_WHAT NEEDS TO BE DONE_
Below are entries. Copy exactly the lines running from the line that holds "At what coordinates" to the line that holds "Task: Run search with lightning bolt button", with both ends included.
···
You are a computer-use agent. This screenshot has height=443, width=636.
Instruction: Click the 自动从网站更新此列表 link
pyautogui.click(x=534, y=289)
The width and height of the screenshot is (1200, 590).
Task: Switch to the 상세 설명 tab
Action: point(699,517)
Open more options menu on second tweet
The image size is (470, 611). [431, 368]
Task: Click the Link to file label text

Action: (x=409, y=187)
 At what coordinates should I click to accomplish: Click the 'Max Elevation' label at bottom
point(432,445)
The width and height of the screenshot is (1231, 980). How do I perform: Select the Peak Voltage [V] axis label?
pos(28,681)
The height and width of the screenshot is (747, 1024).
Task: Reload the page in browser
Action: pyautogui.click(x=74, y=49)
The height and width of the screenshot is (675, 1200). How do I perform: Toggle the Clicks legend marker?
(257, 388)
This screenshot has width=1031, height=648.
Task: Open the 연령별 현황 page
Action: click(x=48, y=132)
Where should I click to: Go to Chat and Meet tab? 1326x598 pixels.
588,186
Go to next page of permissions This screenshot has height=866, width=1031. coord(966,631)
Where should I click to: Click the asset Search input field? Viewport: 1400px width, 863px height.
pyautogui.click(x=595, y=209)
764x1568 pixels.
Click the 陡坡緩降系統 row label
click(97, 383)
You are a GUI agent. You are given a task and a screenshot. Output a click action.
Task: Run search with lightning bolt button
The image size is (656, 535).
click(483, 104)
···
_TASK ANSWER_
 At what coordinates should I click to accomplish: Click the 'Max Elevation' label at bottom
point(432,445)
The width and height of the screenshot is (1231, 980). How do I perform: Select the Peak Voltage [V] axis label?
pos(28,681)
The height and width of the screenshot is (747, 1024).
Task: Reload the page in browser
Action: pyautogui.click(x=74, y=49)
The height and width of the screenshot is (675, 1200). How do I perform: Toggle the Clicks legend marker?
(257, 388)
This screenshot has width=1031, height=648.
Task: Open the 연령별 현황 page
Action: click(x=48, y=132)
Where should I click to: Go to Chat and Meet tab? 1326x598 pixels.
588,186
Go to next page of permissions This screenshot has height=866, width=1031. coord(966,631)
Where should I click to: Click the asset Search input field? Viewport: 1400px width, 863px height.
pyautogui.click(x=595, y=209)
764x1568 pixels.
Click the 陡坡緩降系統 row label
click(97, 383)
You are a GUI agent. You are given a task and a screenshot. Output a click action.
Task: Run search with lightning bolt button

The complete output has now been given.